STATE OF WEST VIRGINIA
SUPREME COURT OF APPEALS
State of West Virginia, FILED
Plaintiff Below, Respondent
May 18, 2018
EDYTHE NASH GAISER, CLERK
vs) No. 17-0415 (Cabell County 05-F-321) SUPREME COURT OF APPEALS
OF WEST VIRGINIA
Robert L. Newsome,
Defendant Below, Petitioner
MEMORANDUM DECISION
Petitioner Robert L. Newsome, pro se, appeals the April 4, 2017, order of the Circuit Court
of Cabell County denying his motion for correction of illegal sentence. Respondent State of West
Virginia (“the State”), by counsel Scott E. Johnson, filed a summary response in support of the
circuit court’s order. Petitioner filed a reply.

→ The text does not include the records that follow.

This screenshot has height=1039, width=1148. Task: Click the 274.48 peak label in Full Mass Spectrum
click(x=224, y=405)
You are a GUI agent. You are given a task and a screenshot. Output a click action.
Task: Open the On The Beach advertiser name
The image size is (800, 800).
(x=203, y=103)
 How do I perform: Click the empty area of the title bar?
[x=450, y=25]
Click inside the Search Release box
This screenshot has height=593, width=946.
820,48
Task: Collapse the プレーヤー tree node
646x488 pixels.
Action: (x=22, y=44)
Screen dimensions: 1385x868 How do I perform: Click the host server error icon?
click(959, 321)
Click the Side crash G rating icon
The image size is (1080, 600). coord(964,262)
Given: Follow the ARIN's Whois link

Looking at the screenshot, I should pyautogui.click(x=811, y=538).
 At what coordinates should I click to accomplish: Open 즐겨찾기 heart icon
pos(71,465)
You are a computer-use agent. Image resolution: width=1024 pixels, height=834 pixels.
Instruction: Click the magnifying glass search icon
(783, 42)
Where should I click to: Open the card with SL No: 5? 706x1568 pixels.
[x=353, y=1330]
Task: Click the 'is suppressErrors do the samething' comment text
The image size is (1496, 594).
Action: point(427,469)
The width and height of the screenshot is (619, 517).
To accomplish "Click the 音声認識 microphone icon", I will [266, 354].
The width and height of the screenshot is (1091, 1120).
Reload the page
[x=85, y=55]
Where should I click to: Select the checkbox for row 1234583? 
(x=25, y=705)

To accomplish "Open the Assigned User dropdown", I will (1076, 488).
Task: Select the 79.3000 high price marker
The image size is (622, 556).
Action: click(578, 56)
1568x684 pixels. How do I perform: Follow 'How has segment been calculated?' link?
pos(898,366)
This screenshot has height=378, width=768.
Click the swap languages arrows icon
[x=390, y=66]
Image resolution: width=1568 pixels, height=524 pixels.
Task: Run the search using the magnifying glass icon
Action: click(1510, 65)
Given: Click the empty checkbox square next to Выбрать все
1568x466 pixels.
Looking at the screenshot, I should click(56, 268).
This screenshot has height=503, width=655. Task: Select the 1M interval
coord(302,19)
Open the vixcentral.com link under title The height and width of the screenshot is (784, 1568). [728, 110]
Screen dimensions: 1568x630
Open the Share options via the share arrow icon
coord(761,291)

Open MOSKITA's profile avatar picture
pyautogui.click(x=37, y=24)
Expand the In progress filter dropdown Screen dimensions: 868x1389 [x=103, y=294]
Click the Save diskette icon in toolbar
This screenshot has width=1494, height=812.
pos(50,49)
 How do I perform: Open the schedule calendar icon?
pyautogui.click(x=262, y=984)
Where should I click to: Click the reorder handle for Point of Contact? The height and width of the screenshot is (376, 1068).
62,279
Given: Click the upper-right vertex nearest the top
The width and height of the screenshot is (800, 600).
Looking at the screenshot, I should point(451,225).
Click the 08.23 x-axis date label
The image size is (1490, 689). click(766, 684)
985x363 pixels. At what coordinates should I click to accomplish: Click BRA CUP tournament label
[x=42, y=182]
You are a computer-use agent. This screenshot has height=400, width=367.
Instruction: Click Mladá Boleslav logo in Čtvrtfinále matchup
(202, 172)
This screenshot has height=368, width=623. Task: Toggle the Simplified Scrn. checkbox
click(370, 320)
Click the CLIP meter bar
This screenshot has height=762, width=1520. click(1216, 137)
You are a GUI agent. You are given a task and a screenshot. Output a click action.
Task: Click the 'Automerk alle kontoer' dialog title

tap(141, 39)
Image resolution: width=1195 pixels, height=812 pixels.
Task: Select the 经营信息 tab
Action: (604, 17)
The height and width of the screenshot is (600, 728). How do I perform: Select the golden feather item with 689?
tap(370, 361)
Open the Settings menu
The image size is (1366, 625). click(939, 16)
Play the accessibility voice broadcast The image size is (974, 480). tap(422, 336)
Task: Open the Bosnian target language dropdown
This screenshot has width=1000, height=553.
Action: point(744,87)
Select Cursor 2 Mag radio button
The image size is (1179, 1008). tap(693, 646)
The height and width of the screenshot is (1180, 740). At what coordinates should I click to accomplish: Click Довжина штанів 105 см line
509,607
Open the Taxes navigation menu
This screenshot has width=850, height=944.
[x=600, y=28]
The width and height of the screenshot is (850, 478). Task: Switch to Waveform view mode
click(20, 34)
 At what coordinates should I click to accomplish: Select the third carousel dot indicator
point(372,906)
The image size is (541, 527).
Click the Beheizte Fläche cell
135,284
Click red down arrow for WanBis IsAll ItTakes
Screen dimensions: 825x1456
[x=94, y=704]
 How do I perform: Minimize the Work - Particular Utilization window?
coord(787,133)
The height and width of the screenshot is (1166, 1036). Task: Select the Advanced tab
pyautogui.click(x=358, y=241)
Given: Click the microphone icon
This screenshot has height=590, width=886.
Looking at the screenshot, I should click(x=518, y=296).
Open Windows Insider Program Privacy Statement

The Court has considered the parties’ briefs and the record on appeal. The facts and legal
arguments are adequately presented, and the decisional process would not be significantly aided
by oral argument. Upon consideration of the standard of review, the briefs, and the record
presented, the Court finds no substantial question of law and no prejudicial error. For these
reasons, a memorandum decision affirming the circuit court’s order is appropriate under Rule 21
of the Rules of Appellate Procedure.
Following a trial in May of 2006, petitioner was found guilty by a jury of possession with
intent to deliver a controlled substance (crack cocaine), delivery of a controlled substance (crack
cocaine), and conspiracy. On June 28, 2006, the State filed a recidivist information reciting
petitioner’s convictions from May of 2016 and charging him with being the same person twice
convicted of the following prior felony offenses: possession with intent to distribute cocaine base
on June 17, 1992, in the United States District Court of the Southern District of West Virginia, and
unlawful wounding on May 26, 1987, in the Circuit Court of Cabell County, West Virginia.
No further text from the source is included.